The exercise has given them a lens to explore how the plant has evolved by comparing the genetic blueprint they’ve assembled with other related species to recognize conserved genes as well as distinctive mutations.

Marchant believes their work will have produced several results that will push scientific understanding forward.

“The chloroplast genome alone is a publishable result,” he said. “The full genome assembly, making that public, looking at all these different genes, that would be very publishable. You can do some comparative genomics with other plants with sex chromosomes to figure out how that all works.”

Perhaps more importantly, the skills the students have been developing are transferrable to other projects.

“Even if you have a harder time grasping the code, you still know the bioinformatic tools that are available,” Kreder said. “In the future, if we don’t want to do genome assembly, we still are able to go back to our notes and see, ‘Well, we used this,’ and ‘I can use that in my research.’ I think that’s really helpful.”
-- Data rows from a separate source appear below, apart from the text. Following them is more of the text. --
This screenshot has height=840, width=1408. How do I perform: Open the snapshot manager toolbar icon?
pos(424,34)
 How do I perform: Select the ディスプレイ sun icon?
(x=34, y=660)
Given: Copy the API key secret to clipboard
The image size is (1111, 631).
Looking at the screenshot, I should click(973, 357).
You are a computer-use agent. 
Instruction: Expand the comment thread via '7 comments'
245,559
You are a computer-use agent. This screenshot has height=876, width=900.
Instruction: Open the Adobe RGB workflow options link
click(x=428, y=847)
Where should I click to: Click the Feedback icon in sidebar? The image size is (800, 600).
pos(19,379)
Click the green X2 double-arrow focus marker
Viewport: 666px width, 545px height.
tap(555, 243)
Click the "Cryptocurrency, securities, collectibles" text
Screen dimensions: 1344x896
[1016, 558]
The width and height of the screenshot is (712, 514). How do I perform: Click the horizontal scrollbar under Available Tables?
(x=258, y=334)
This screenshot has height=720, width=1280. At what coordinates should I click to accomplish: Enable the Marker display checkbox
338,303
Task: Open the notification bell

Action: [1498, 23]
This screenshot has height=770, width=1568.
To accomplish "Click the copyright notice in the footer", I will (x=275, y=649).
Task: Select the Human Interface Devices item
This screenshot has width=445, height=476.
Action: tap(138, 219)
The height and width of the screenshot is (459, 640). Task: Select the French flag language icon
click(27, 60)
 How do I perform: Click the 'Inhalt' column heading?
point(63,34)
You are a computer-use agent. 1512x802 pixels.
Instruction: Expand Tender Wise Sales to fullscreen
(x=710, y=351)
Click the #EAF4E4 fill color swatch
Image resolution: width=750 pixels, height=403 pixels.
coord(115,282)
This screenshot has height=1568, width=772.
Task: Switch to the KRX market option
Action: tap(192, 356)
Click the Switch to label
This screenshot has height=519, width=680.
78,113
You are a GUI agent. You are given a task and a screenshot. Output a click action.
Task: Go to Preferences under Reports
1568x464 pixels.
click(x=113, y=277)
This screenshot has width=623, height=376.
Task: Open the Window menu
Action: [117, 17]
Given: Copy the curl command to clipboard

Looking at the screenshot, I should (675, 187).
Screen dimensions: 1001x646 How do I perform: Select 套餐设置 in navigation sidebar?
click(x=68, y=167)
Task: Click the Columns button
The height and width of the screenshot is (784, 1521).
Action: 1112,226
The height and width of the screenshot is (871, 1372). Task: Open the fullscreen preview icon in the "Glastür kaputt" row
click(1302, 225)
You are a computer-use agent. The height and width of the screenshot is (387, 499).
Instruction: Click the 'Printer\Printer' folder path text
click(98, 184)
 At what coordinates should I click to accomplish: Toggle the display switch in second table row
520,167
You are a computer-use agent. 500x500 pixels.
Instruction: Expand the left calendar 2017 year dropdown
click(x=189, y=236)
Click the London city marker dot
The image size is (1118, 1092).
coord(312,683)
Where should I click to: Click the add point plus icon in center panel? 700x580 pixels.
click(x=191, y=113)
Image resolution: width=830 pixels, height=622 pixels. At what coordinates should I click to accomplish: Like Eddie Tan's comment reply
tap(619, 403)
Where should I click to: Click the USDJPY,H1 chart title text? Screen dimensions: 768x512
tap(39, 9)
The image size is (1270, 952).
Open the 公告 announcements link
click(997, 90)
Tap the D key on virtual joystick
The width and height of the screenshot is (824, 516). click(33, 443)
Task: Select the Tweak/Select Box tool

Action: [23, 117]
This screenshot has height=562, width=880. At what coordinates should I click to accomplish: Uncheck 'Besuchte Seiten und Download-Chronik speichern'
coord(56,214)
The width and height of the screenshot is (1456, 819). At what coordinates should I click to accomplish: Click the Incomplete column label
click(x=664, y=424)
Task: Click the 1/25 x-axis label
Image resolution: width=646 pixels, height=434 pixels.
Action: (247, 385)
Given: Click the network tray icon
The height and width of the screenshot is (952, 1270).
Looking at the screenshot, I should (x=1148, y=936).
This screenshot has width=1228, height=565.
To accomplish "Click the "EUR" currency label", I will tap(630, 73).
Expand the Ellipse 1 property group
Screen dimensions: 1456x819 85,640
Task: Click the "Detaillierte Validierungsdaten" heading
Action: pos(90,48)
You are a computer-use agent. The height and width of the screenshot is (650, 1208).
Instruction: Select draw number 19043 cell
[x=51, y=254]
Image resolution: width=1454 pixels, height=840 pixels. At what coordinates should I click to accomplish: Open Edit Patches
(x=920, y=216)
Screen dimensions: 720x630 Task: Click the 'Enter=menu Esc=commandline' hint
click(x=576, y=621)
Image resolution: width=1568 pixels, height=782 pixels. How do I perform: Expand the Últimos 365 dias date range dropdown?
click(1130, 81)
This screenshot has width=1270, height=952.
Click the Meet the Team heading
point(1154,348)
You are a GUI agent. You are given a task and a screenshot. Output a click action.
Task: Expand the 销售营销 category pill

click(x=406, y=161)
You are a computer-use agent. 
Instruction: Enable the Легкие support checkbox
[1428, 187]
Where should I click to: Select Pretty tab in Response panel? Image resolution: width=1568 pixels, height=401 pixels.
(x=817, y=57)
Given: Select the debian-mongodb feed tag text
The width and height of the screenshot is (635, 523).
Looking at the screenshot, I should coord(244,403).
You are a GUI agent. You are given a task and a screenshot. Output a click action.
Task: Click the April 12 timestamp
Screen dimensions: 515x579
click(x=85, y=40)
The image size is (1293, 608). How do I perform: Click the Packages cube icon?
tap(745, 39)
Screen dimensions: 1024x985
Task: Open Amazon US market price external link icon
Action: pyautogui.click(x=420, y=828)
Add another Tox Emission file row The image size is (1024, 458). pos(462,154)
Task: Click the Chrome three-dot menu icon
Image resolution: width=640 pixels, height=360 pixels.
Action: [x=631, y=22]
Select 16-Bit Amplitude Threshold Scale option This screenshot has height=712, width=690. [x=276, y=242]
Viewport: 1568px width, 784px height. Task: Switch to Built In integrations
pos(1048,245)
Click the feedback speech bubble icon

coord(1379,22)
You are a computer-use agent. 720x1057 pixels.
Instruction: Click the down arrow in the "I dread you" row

Their experience could also give them a leg up when they hit the job market.

“Being able to say, ‘I’ve worked on stuff like this,’ that immediately gets your foot in the door,” Hayes said. “Being able to tell people, ‘I’ve worked in Unix and Python, and I’ve used Hellbender, I’ve done genome annotation, all that sort of stuff,’ even if it’s just barely anything, that’s better than someone who has nothing. With coding being such a big thing for bio people recently, the expectation is that you’re a biologist but you’re also a statistician and coder. You have to be able to do both.”